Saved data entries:

⁂

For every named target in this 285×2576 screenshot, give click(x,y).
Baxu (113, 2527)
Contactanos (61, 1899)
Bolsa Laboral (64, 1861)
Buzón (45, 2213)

⁂

#### What is needed:
Copy every line of the records word for word.

#### Completed task:
For every named target in this 285×2576 screenshot, give click(x,y).
Baxu (113, 2527)
Contactanos (61, 1899)
Bolsa Laboral (64, 1861)
Buzón (45, 2213)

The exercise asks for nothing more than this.